Sejumlah kendaraan bermotor terjebak antrean di Jalan Raya Puncak, Kabupaten Bogor, Jawa Barat, Jum'at (6/5). Pada hari kedua libur panjang akhir pekan kepadatan kendaraan dan kemacetan masih terjadi di jalur Puncak. Polisi melakukan rekayasa lalu lintas dengan melakukan sistem buka tutup jalan untuk mengurai kemacetan (Antara/Yulius Satria)

Oleh: / YUD | Selasa, 22 November 2016 | 17:21 WIB

Cianjur - Pemkab Cianjur, Jabar, menargetkan pembangunan Jalur Puncak II yang membentang di Desa Batulawang, Kecamatan Cipanas, sepanjang 22 kilometer akan selesai akhir tahun 2017.

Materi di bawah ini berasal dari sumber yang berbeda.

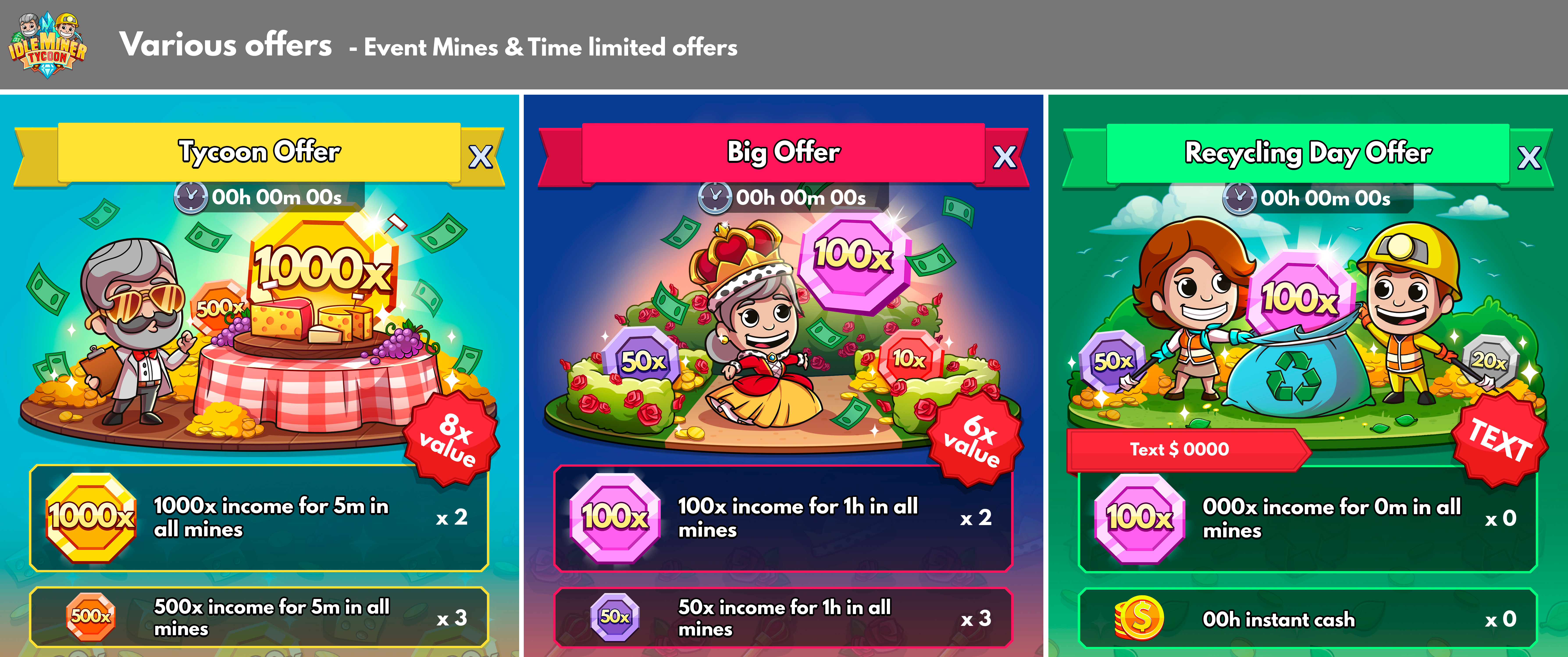Click the Recycling Day timer clock icon
Viewport: 1568px width, 657px height.
click(x=1239, y=198)
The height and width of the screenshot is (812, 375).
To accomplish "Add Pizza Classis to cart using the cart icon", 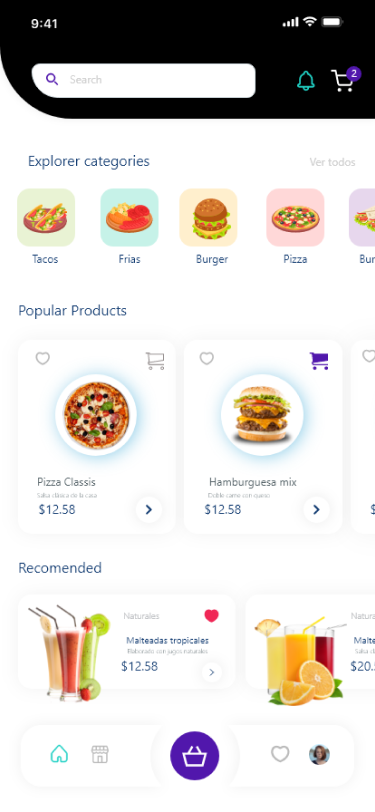I will tap(155, 360).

"Tapi kalau dananya memadai seluruh pembangunan jalan milik kabupaten tersebut akan menjadi solusi kemacetan di Jalur Puncak yang selama ini banyak dikeluhkan. Pembangunannya betonisasi mulai dari perbatasan Bogor," kata Kepala Dinas Binamarga Cianjur, Atte Adha Kusdinan di Cianjur, Selasa (22/11).

Dia menjelaskan pondasi jalan dengan betonisasi dinilai kuat dan bertahan lama dibandingkan dengan pengaspalan."Rencananya awal tahun sudah dimulai, kami sudah melakukan pengecekan ke jalur Puncak II," katanya.

Dia menjelaskan, Jalur Puncak II akan membentang dari Kecamatan Babakan Madang (Sentul) Bogor hingga Cianjur dengan total panjang 58 kilometer, dengan lebar jalan bervariatif, mulai dari 10 sampai 30 meter.

Menurut dia, anggaran pembangunan jalan yang berstatus jalan Kabupaten tersebut akan diambil dari APBD dan bantuan anggaran Pemprop Jabar, meskipun dananya belum ditetapkan, namun sudah ada perkiraan berapa anggaran yang dihabiskan.

Saat ini tutur dia, sejumlah titik terdapat longsoran yang sudah mengikis sebagian badan jalan bahkan ambrol, namun untuk mengantisipasi adanya longsoran kembali setelah dibangun, pihaknya akan memperkuat kondisi tanah di jalur tersebut.

"Kita akan perkuat kontur tanah dan jembatan agar kedepan tidak ada lagi jalan ambrol dapat diminimalisir karena jalan tersebut nantinya akan dilalui kendaraan dengan tonase besar. Ini merupakan program Bupati Cianjur, sebagai jalur alternatif wisatawan," katanya.

Harapan Pemkab Cianjur, dengan dibukanya jalur tersebut, angka kunjungan wisatawan ke wilayah tersebut dapat meningkat tajam karena selama ini Jalur Puncak selalu padat pada akhir pekan, sehingga wisatawan mengurungkan niat untuk mengunjungi tempat wisata di Cianjur.

"Harapan kami pembangunan jalur tersebut harus ditunjang Pemkab Bogor, kalau misalnya Pemkab Cianjur membangun tapi Bogor tidak ataupun sebaliknya, maka percuma. Makanya harus ada yang menyambungkan pemprov dan pusat," katanya.